With the introduction of the new 3.0 Version of Blum's FormControl software, Blum systems users can, for the first time, now carry out full 5-axis measurements of whole workpieces on their machine tools.
Machining set-ups and measurement with arbitrarily oriented probes are now possible with this system. Blum says that, while it would clearly have been easier to produce software for the calibration of the probe at fewer positions and requiring more steps in the process, users can specify any probe positions they like; there are now no limitations in this respect.
Another innovation is the automatic compensation of setting errors, thermal drifts and errors that may arise when changing probes. This mathematical method of working has been in use for many years on coordinate measuring machines, using the probe to find the orientation of the workpiece and the precise orientation of any angle. Now all of this measuring work can be done on the machine itself. In this way, many machine errors are avoided, including those that might occur after hours of continuous running when the spindle will be warm and measurements are subsequently taken after it has stopped and cooled.
'Best-Fit' is particularly useful with FormControl because, when measuring, it must assume that any workpiece to be measured is fixed exactly as defined by the CAD model. Unfortunately, clamping errors or deviations of the axis alignment are all too likely to exist. A reliable result for the measuring operation can only be made if the deviations caused by manufacturing errors can be separated from these positional errors. Best-Fit does this by a process known as, 'rigid body transformation', whereby the algorithm calculates the translation and rotation needed in order to minimise such deviations.

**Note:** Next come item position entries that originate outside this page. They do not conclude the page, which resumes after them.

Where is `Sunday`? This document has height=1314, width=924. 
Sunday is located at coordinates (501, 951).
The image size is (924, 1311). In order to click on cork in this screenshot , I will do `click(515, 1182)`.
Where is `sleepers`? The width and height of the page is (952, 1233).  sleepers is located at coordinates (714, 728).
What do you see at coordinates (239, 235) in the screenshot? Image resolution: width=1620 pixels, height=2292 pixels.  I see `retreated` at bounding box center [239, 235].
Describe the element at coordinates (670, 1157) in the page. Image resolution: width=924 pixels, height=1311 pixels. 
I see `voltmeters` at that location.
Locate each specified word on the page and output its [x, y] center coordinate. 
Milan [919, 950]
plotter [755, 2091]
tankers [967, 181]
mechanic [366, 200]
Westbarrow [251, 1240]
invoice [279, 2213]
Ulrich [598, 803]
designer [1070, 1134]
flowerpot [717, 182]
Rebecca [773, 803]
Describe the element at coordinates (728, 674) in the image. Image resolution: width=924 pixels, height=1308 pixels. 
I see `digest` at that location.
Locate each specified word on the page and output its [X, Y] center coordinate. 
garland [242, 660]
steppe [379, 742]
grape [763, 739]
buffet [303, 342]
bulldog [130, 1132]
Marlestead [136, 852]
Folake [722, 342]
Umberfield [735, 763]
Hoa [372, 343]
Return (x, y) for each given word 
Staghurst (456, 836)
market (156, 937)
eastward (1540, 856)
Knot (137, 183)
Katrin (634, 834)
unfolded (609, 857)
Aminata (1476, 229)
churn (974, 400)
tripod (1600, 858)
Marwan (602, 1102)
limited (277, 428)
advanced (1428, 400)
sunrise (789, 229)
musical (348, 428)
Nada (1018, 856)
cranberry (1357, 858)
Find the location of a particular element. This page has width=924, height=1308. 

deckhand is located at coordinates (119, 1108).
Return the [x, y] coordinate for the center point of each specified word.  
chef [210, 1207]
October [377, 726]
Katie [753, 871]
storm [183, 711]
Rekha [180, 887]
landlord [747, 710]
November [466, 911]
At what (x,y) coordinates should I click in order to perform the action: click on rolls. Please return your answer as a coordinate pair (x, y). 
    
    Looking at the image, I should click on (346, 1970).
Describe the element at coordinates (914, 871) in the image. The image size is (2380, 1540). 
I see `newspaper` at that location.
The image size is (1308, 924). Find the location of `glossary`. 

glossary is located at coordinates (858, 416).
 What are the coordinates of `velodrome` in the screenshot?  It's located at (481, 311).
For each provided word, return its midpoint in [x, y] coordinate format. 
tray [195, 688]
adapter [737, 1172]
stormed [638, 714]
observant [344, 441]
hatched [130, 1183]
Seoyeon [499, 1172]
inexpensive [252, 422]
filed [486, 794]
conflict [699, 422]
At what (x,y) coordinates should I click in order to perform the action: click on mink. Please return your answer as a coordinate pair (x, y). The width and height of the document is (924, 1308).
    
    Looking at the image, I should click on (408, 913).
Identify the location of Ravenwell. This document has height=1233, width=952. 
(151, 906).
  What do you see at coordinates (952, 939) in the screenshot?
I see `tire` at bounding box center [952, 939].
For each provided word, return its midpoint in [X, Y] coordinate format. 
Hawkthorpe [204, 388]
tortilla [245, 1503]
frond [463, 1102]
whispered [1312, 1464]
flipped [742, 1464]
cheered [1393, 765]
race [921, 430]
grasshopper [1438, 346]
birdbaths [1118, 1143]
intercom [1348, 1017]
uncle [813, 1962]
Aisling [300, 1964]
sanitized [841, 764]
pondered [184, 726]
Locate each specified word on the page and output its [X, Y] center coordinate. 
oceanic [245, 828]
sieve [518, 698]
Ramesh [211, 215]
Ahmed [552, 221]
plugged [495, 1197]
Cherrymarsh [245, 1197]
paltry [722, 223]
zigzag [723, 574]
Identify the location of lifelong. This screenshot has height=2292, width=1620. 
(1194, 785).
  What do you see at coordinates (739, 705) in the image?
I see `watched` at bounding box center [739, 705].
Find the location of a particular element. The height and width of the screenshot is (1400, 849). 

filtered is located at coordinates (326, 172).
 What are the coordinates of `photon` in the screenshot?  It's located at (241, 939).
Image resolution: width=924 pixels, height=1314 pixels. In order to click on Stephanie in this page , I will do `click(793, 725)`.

The opportunity to employ a probe system with its own built-in virtual collision detection system between probe or spindle and workpiece on the machine will be welcome. The software can easily provide a model of the probe and spindle-head so that potential collisions can be foreseen and the operator alerted and hence avoid such costly events.
With the grid function, a square or rectangle can be defined and the number of desired measuring points in both x and y directions, say 7 x 15, entered and they will all be made by a single click of the mouse. The stored instruction can be amended if initial experience suggests more or fewer points are needed for future checks of the workpiece. With this function, a typical 20 minutes of set-up time can be reduced to three or even two minutes.
With Automatic Data Interface (ADIF) the measuring results are instantly available and, because no manual data generation of measurements or their transmission is involved, these results are fault-free.